#### Exercise input

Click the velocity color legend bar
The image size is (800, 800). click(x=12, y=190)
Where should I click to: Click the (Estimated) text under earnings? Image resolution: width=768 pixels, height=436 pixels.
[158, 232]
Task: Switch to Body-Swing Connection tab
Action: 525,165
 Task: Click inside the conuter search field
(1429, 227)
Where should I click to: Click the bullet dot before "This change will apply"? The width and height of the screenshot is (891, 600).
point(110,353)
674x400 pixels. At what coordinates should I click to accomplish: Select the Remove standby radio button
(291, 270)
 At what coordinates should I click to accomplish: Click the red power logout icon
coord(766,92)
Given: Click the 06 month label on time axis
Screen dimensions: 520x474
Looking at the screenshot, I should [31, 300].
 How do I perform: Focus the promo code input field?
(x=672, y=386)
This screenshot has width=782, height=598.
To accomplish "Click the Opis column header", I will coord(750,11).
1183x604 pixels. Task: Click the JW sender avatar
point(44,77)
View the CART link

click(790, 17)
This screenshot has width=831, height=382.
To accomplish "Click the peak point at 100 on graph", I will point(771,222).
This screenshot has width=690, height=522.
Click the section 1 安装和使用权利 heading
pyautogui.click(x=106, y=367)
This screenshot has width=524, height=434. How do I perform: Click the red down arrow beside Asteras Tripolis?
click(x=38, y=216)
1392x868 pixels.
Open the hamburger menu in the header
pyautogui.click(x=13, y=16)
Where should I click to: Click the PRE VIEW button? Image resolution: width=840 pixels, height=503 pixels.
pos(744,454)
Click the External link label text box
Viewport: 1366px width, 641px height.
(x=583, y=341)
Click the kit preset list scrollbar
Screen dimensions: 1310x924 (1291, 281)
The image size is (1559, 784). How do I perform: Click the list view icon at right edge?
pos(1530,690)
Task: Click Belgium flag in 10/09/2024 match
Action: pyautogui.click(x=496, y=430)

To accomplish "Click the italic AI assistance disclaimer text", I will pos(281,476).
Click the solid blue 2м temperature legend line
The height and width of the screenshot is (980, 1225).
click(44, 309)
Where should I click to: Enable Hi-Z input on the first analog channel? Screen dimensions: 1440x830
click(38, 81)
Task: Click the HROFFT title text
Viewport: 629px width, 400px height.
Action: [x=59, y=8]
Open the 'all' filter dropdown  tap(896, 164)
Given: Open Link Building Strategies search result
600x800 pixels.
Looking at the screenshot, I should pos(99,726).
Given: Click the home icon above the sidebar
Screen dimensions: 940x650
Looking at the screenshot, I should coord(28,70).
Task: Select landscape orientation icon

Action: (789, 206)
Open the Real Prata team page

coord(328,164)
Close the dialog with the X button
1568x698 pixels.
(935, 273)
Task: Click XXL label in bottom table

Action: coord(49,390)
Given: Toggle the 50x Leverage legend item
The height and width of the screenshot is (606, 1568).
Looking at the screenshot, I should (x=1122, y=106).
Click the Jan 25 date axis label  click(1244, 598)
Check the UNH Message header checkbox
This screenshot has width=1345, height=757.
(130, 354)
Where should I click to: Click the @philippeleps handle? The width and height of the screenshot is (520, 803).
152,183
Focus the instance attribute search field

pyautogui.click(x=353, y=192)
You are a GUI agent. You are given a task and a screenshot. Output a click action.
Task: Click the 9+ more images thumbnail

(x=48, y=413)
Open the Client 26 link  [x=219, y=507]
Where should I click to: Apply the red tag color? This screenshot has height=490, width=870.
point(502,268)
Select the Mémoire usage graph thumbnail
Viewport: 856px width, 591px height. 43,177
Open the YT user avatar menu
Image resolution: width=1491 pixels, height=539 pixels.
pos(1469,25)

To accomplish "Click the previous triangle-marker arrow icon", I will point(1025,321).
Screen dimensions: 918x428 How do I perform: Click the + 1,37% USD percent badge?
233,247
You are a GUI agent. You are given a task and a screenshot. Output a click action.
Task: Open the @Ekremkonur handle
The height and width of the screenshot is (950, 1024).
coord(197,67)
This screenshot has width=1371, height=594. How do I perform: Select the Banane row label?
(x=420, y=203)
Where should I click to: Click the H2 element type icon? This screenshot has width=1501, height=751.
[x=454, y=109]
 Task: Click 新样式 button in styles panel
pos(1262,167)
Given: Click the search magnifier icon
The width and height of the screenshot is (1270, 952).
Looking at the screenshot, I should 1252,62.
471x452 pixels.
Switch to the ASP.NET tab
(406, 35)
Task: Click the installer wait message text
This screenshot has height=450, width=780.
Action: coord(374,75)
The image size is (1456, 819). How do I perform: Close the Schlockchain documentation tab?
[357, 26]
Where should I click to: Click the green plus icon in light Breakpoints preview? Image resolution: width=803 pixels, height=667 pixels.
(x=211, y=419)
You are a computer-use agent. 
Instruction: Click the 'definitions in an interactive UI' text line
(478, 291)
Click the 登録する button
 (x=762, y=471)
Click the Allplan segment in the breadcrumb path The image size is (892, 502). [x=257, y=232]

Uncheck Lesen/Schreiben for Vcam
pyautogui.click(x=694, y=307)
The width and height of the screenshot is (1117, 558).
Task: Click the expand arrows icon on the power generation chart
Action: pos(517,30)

########

### Goal of the exercise
Every entry shown above is to be written out exactly.

### Answer to the problem
Click the velocity color legend bar
The image size is (800, 800). click(x=12, y=190)
Where should I click to: Click the (Estimated) text under earnings? Image resolution: width=768 pixels, height=436 pixels.
[158, 232]
Task: Switch to Body-Swing Connection tab
Action: 525,165
 Task: Click inside the conuter search field
(1429, 227)
Where should I click to: Click the bullet dot before "This change will apply"? The width and height of the screenshot is (891, 600).
point(110,353)
674x400 pixels. At what coordinates should I click to accomplish: Select the Remove standby radio button
(291, 270)
 At what coordinates should I click to accomplish: Click the red power logout icon
coord(766,92)
Given: Click the 06 month label on time axis
Screen dimensions: 520x474
Looking at the screenshot, I should [31, 300].
 How do I perform: Focus the promo code input field?
(x=672, y=386)
This screenshot has width=782, height=598.
To accomplish "Click the Opis column header", I will coord(750,11).
1183x604 pixels. Task: Click the JW sender avatar
point(44,77)
View the CART link

click(790, 17)
This screenshot has width=831, height=382.
To accomplish "Click the peak point at 100 on graph", I will point(771,222).
This screenshot has width=690, height=522.
Click the section 1 安装和使用权利 heading
pyautogui.click(x=106, y=367)
This screenshot has width=524, height=434. How do I perform: Click the red down arrow beside Asteras Tripolis?
click(x=38, y=216)
1392x868 pixels.
Open the hamburger menu in the header
pyautogui.click(x=13, y=16)
Where should I click to: Click the PRE VIEW button? Image resolution: width=840 pixels, height=503 pixels.
pos(744,454)
Click the External link label text box
Viewport: 1366px width, 641px height.
(x=583, y=341)
Click the kit preset list scrollbar
Screen dimensions: 1310x924 (1291, 281)
The image size is (1559, 784). How do I perform: Click the list view icon at right edge?
pos(1530,690)
Task: Click Belgium flag in 10/09/2024 match
Action: pyautogui.click(x=496, y=430)

To accomplish "Click the italic AI assistance disclaimer text", I will pos(281,476).
Click the solid blue 2м temperature legend line
The height and width of the screenshot is (980, 1225).
click(44, 309)
Where should I click to: Enable Hi-Z input on the first analog channel? Screen dimensions: 1440x830
click(38, 81)
Task: Click the HROFFT title text
Viewport: 629px width, 400px height.
Action: [x=59, y=8]
Open the 'all' filter dropdown  tap(896, 164)
Given: Open Link Building Strategies search result
600x800 pixels.
Looking at the screenshot, I should pos(99,726).
Given: Click the home icon above the sidebar
Screen dimensions: 940x650
Looking at the screenshot, I should coord(28,70).
Task: Select landscape orientation icon

Action: (789, 206)
Open the Real Prata team page

coord(328,164)
Close the dialog with the X button
1568x698 pixels.
(935, 273)
Task: Click XXL label in bottom table

Action: coord(49,390)
Given: Toggle the 50x Leverage legend item
The height and width of the screenshot is (606, 1568).
Looking at the screenshot, I should (x=1122, y=106).
Click the Jan 25 date axis label  click(1244, 598)
Check the UNH Message header checkbox
This screenshot has width=1345, height=757.
(130, 354)
Where should I click to: Click the @philippeleps handle? The width and height of the screenshot is (520, 803).
152,183
Focus the instance attribute search field

pyautogui.click(x=353, y=192)
You are a GUI agent. You are given a task and a screenshot. Output a click action.
Task: Click the 9+ more images thumbnail

(x=48, y=413)
Open the Client 26 link  [x=219, y=507]
Where should I click to: Apply the red tag color? This screenshot has height=490, width=870.
point(502,268)
Select the Mémoire usage graph thumbnail
Viewport: 856px width, 591px height. 43,177
Open the YT user avatar menu
Image resolution: width=1491 pixels, height=539 pixels.
pos(1469,25)

To accomplish "Click the previous triangle-marker arrow icon", I will point(1025,321).
Screen dimensions: 918x428 How do I perform: Click the + 1,37% USD percent badge?
233,247
You are a GUI agent. You are given a task and a screenshot. Output a click action.
Task: Open the @Ekremkonur handle
The height and width of the screenshot is (950, 1024).
coord(197,67)
This screenshot has width=1371, height=594. How do I perform: Select the Banane row label?
(x=420, y=203)
Where should I click to: Click the H2 element type icon? This screenshot has width=1501, height=751.
[x=454, y=109]
 Task: Click 新样式 button in styles panel
pos(1262,167)
Given: Click the search magnifier icon
The width and height of the screenshot is (1270, 952).
Looking at the screenshot, I should 1252,62.
471x452 pixels.
Switch to the ASP.NET tab
(406, 35)
Task: Click the installer wait message text
This screenshot has height=450, width=780.
Action: coord(374,75)
The image size is (1456, 819). How do I perform: Close the Schlockchain documentation tab?
[357, 26]
Where should I click to: Click the green plus icon in light Breakpoints preview? Image resolution: width=803 pixels, height=667 pixels.
(x=211, y=419)
You are a computer-use agent. 
Instruction: Click the 'definitions in an interactive UI' text line
(478, 291)
Click the 登録する button
 (x=762, y=471)
Click the Allplan segment in the breadcrumb path The image size is (892, 502). [x=257, y=232]

Uncheck Lesen/Schreiben for Vcam
pyautogui.click(x=694, y=307)
The width and height of the screenshot is (1117, 558).
Task: Click the expand arrows icon on the power generation chart
Action: pos(517,30)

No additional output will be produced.